The works of the S. Shvarts school, on amphibian larvae (Schwarz et al. 1976), and the Leningrad school of entomology (Danilevsky 1961), on terrestrial insects, can serve as good research examples of this kind of information links, even though they reached there from their own path each from others. In addition, some environmental studies of energy and substance flows, in particular those studying the efficacy of predator nutrition, do not always include an explicit evaluation of information parameters (Ivlev 1961; Krylov 1989). Such indicators, which are of interest from the point of view of studying information, may include the radius of the predator reaction (assessment of the ability of nontactile detection), the proportion of successful predator attacks, and the assessment of the ability of the victim to detect and avoid the predator by analyzing chemosignals—as exemplified by kairomones (Lampert 2011).

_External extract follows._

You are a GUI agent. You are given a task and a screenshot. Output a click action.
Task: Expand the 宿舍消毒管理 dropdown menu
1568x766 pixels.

A special place in the study of the role of biological information belongs to studies of seasonal adaptations and, foremost among them, the diapause or biological dormancy. This evolutionary adaptation comprises a complex mechanism of detection and analysis of heterogeneous information (including photoperiod, temperature, chemosignals), and simultaneously it materializes this information in the form of biological dormancy. Furthermore, the reactivation and subsequent induction of diapause coincide with the active part of the life cycle of organisms, and that affects the development of other species, primarily foraging elements and predators of diapause-using organisms. In other words, it optimizes the seasonal cycle of population development, combining the whole ecosystem into a single whole. Hence, diapause has a biorhythmical function, which, perhaps, is even more important than the protective function (Alekseev 1990).

Vertical information links in biological systems appear primarily in the experimental work of a physiological and biochemical kind, and it is usually well endowed from the methodological side—this is confirmed by results already obtained (Schwarz et al. 1976; Danilevsky 1961; Lampert 2011). The greatest difficulties for the formation of a full-fledged theory about the role and place of information in biological systems at the superorganism level lie in the need to perform an extremely large amount of work comparable only with the decoding of the human genetic code. Significant advances are achieved through model studies on the role of information in the functioning of both populations and more complex biosystems at different trophic levels (Alekseev and Fiks 1989; Alekseev and Umnov 2002; Alekseev and Kazantseva 2007). Research in this direction will shed light on the problem of a more accurate model description of the relationship of the species to the environment and assess the role of bioinformation not only qualitatively but also quantitatively (Alekseev and Kazantseva 2015).